Os planos do Kremlin eram consolidar a invasão, tomar o poder em Kiev e instalar um governo títere, submisso às vontades e aos caprichos de Moscou. As melhores previsões indicavam uma guerra rápida, com duração entre três dias e uma semana. Deu tudo errado para Vladimir Putin. O presidente russo não contava com a capacidade de resiliência e de mobilização dos ucranianos. Qualidades evidenciadas durante a Revolução Maidan, nove anos atrás, quando uma multidão tomou a praça de mesmo nome, no coração da capital, e levou apenas cinco dias para forçar a restituição do então presidente Viktor Yanukovych.
Desde aquela época, os anseios de independência absoluta em relação à Rússia pairavam sobre Kiev e se misturavam ao desejo de a ex-república soviética se incorporar à União Europeia. Putin menosprezou a coragem dos ucranianos e a capacidade bélica das forças de Volodymyr Zelensky.
A primeira estocada contra a Ucrânia ocorreu exatamente em 2014, quando a Rússia anexou a Península da Crimeia, em clara violação ao direito internacional. Quase uma década depois, Putin amarga a perda de dezenas de milhares de soldados no front, enquanto vê a capacidade de combate da Rússia ser minada aos poucos.
Ao organizar pseudorreferendos para também anexar as regiões ucranianas de Kherson, Luhansk, Zaporizhzhia e Donetsk, o Kremlin conseguiu o que não queria: aglutinar mais apoio a Kiev e se isolar ainda mais na comunidade internacional. O Ocidente, especialmente os Estados Unidos e países da União Europeia, começaram a suprir Zelensky com armamento pesado. E os russos sofreram mais perdas territoriais importantes.
Na madrugada desta terça-feira, poucas horas antes de eu escrever este texto, Kiev foi sacudida por um ataque sem precedentes de mísseis, alguns deles hipersônicos. As autoridades ucranianas garantem que a maior parte dos artefatos foi interceptada antes que pudessem atingir o alvo. A ofensiva contra Kiev talvez seja uma medida desesperada de tentar enfraquecer as defesas aéreas da Ucrânia e atrasar a contraofensiva anunciada por Zelensky como crucial para a derrota da Rússia. Putin está "no mato sem cachorro".
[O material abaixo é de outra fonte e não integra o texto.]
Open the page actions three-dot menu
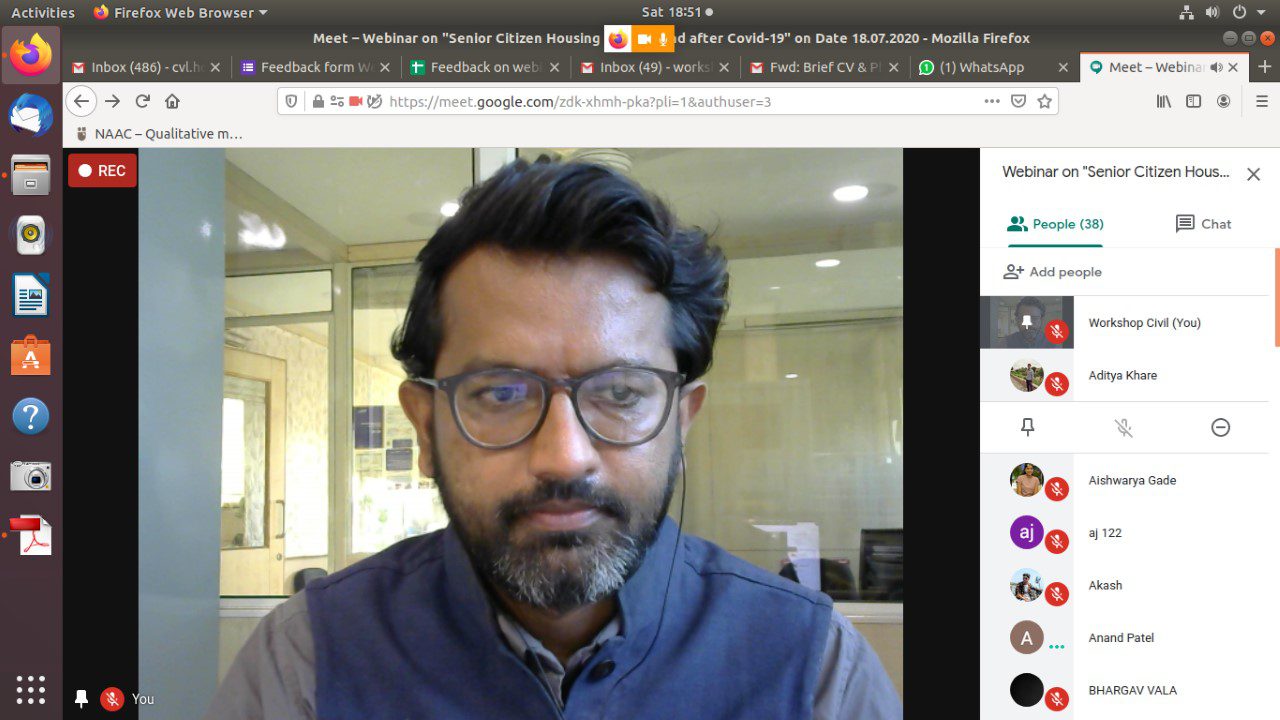Screen dimensions: 1280x720 pyautogui.click(x=992, y=101)
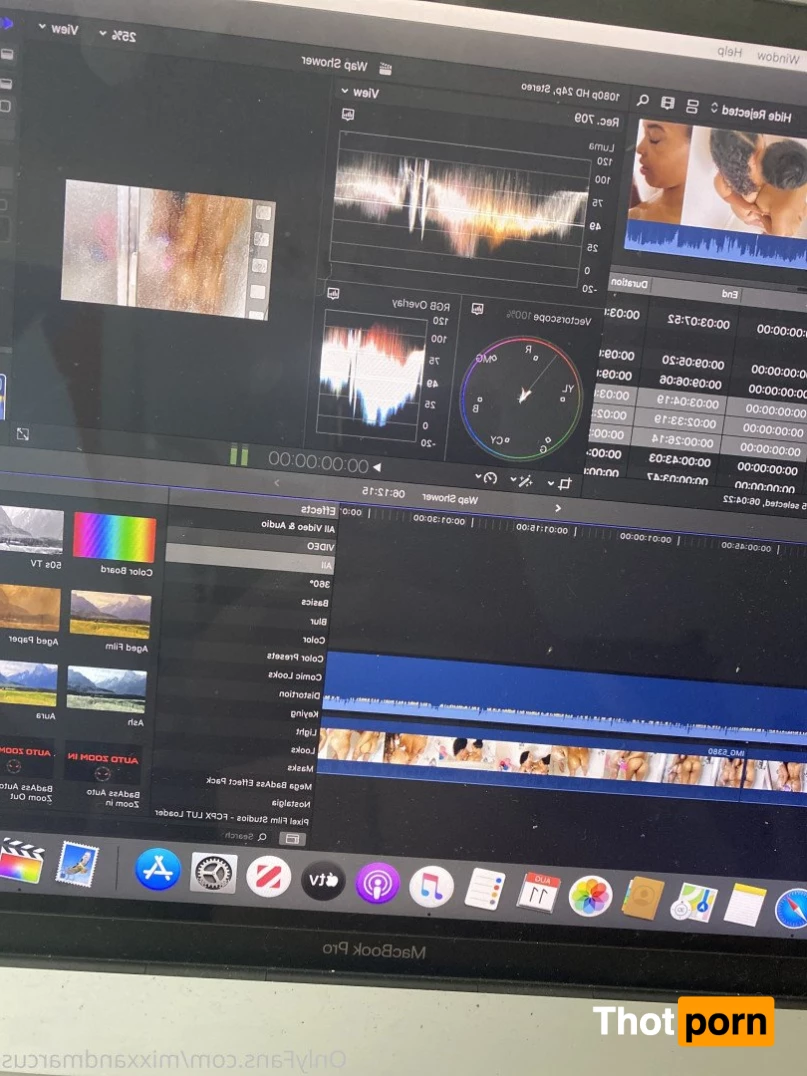Open Final Cut Pro from the dock

tap(20, 860)
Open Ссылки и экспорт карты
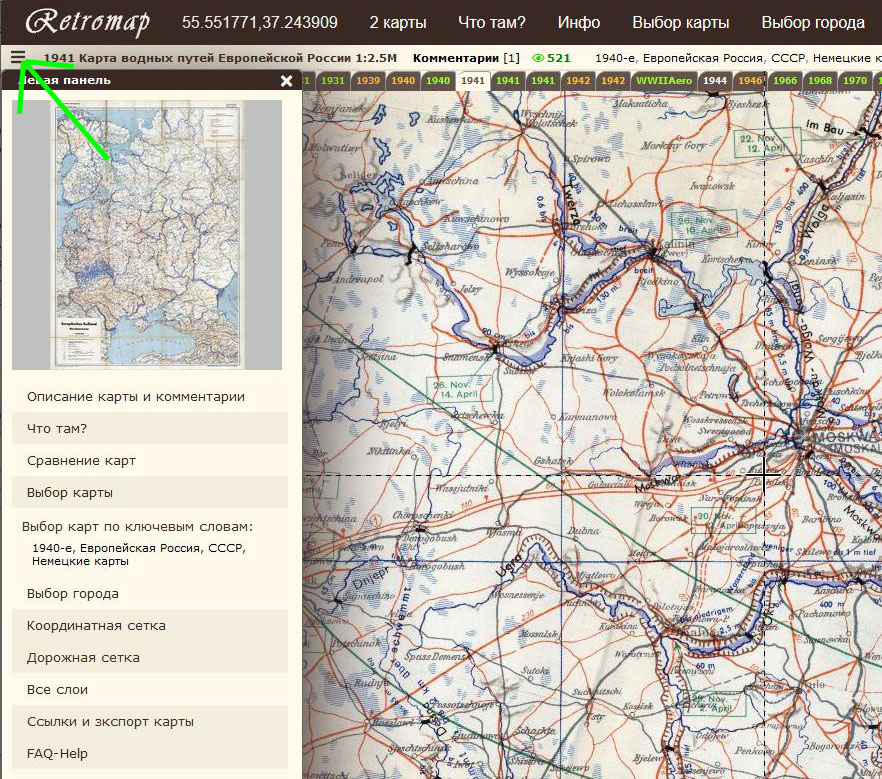The width and height of the screenshot is (882, 779). point(110,722)
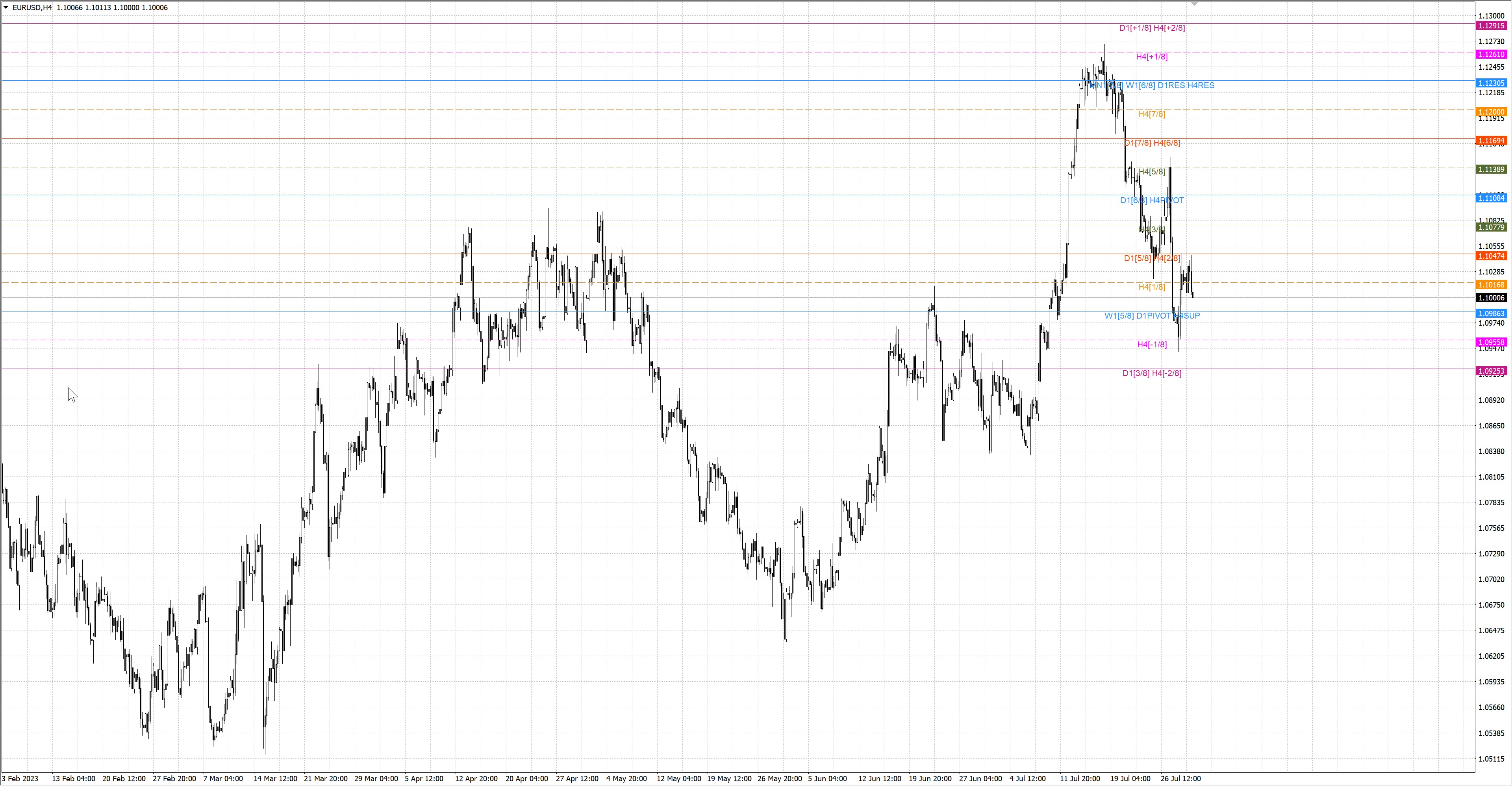The image size is (1512, 786).
Task: Click the D1[+1/8] H4[+2/8] level label
Action: click(1152, 28)
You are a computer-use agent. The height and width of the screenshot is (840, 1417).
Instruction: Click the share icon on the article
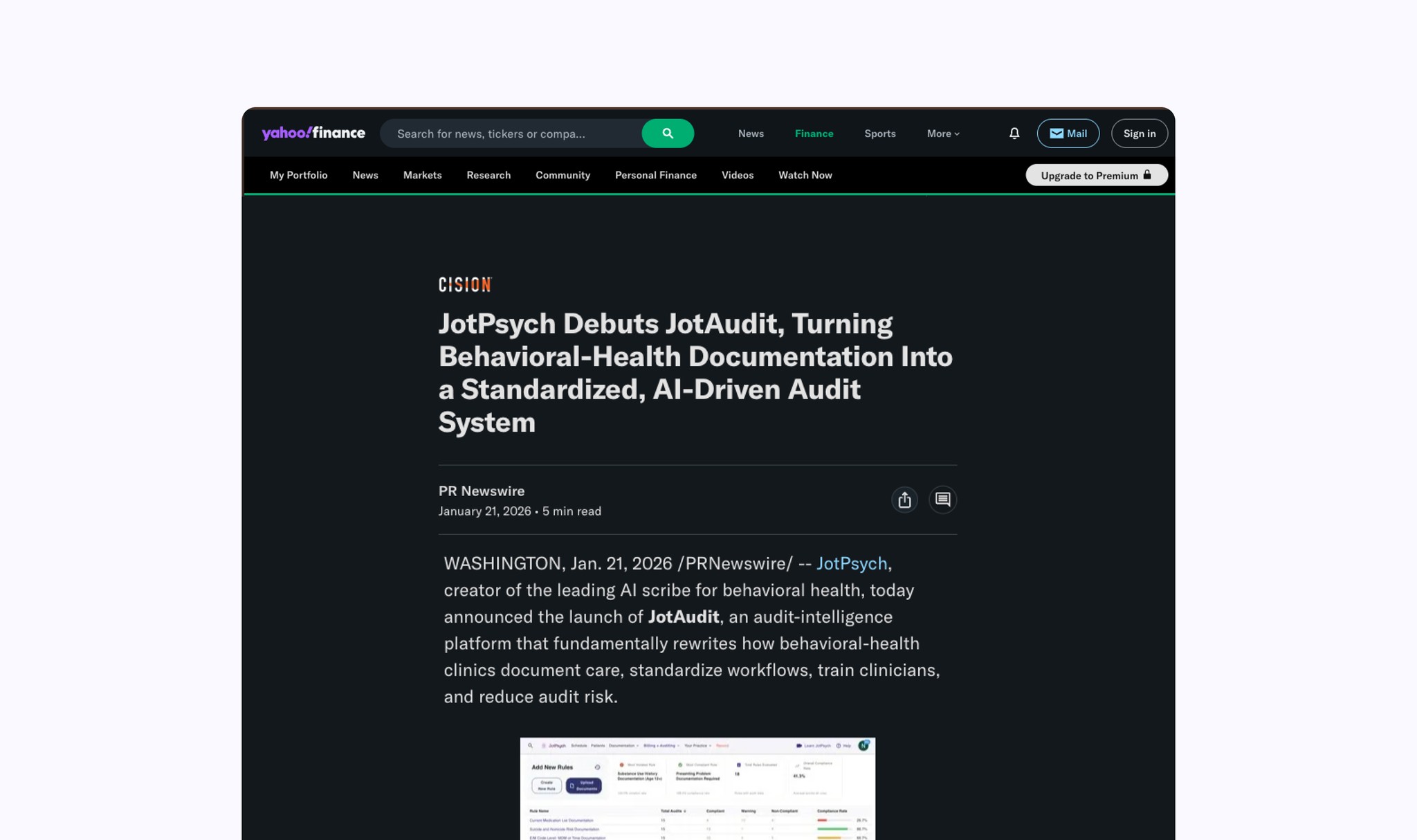(904, 500)
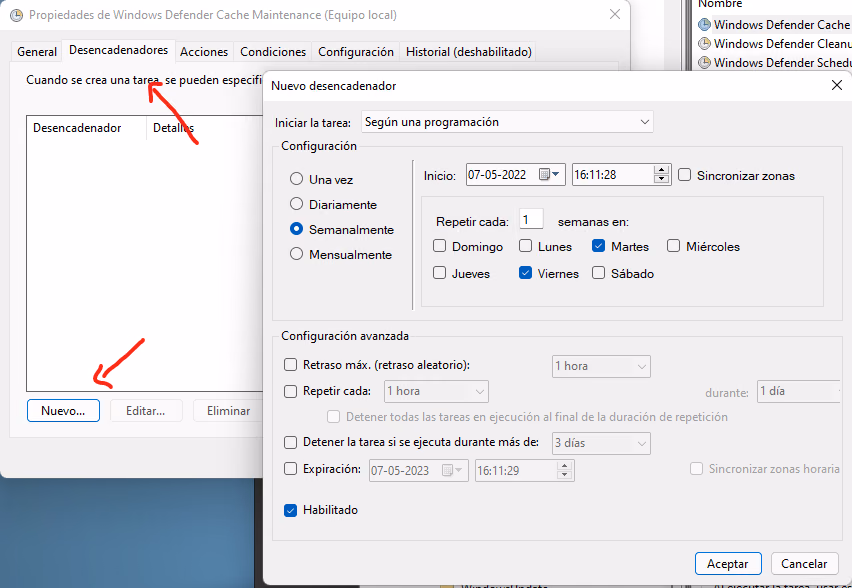Open the Retraso máx. 1 hora dropdown
The height and width of the screenshot is (588, 852).
601,366
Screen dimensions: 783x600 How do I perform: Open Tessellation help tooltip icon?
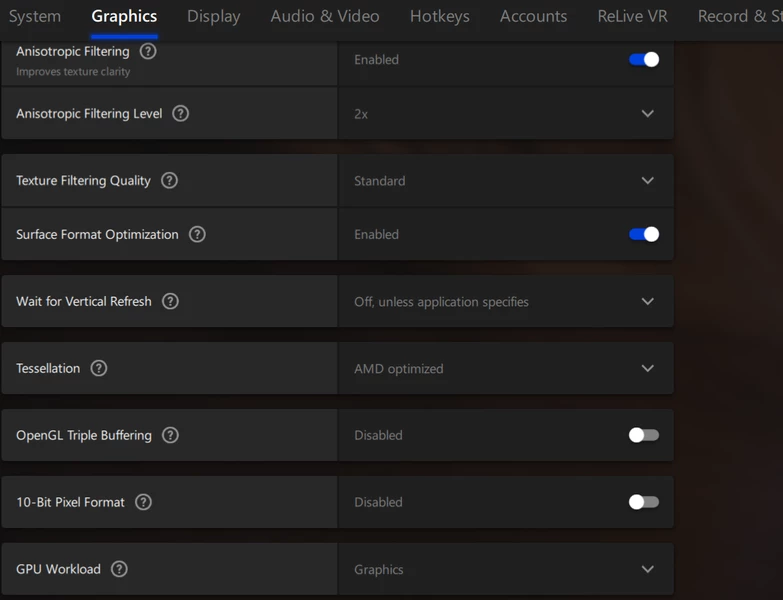click(98, 369)
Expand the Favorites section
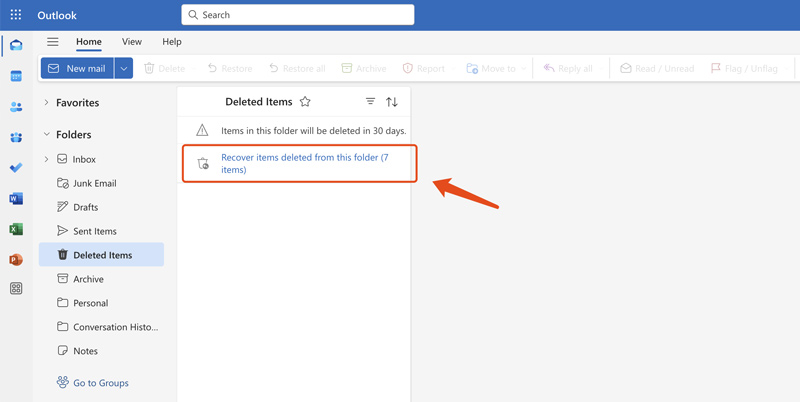 pyautogui.click(x=46, y=103)
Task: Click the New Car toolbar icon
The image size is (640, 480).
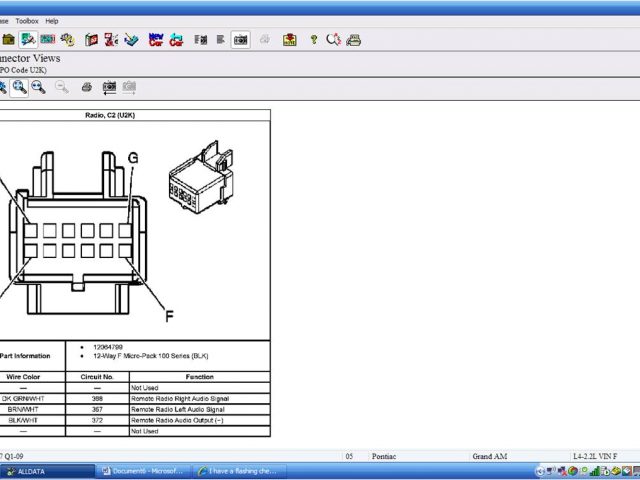Action: pyautogui.click(x=155, y=40)
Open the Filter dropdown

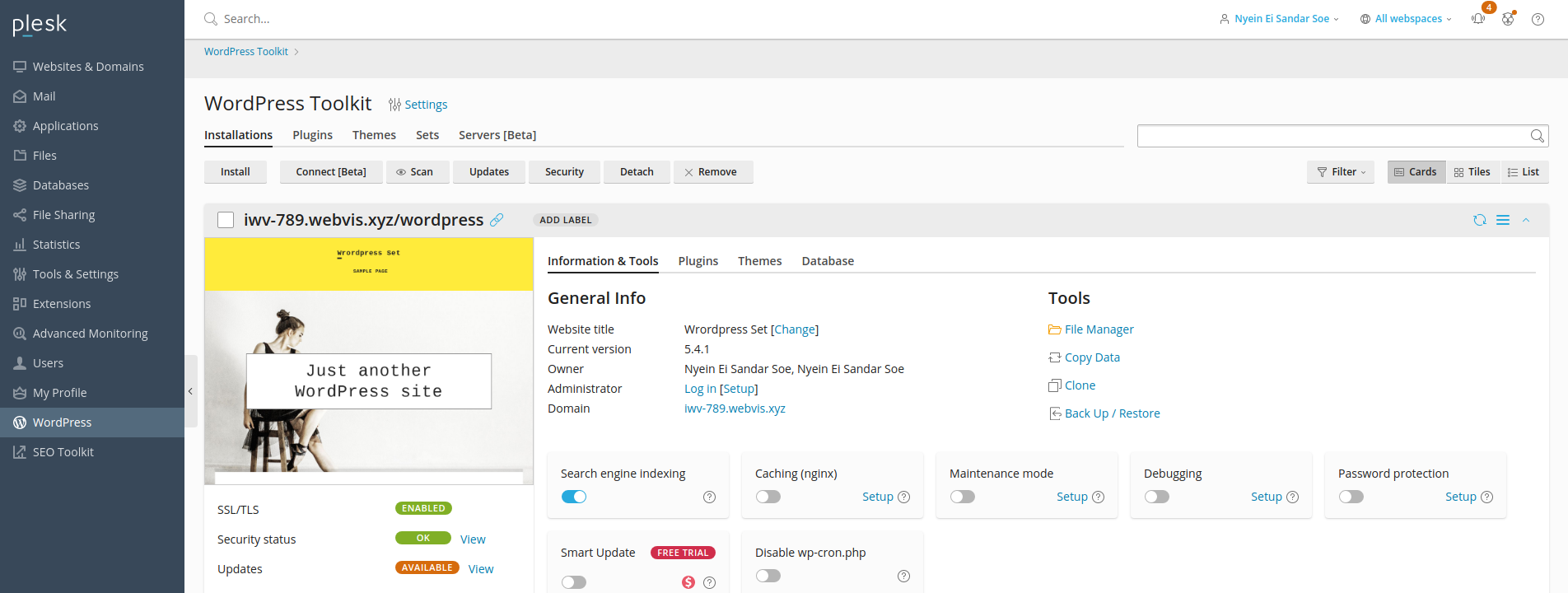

Se levar adiante a guerra na Ucrânia, corre o risco de uma derrota vexaminosa, um desastre para a Rússia aos olhos dos russos e do mundo. Um cenário que poderia custar o próprio poder do presidente, considerado um czar da era moderna. Se assinar um acordo de paz e retirar suas tropas do país vizinho, enviaria uma mensagem de debilidade ante a comunidade internacional. Internamente, muitos questionariam o motivo de tantas vidas terem sido sacrificadas por uma guerra interrompida ou perdida. Putin meteu-se em um atoleiro. E ele não tem nem ideia de como sair de lá.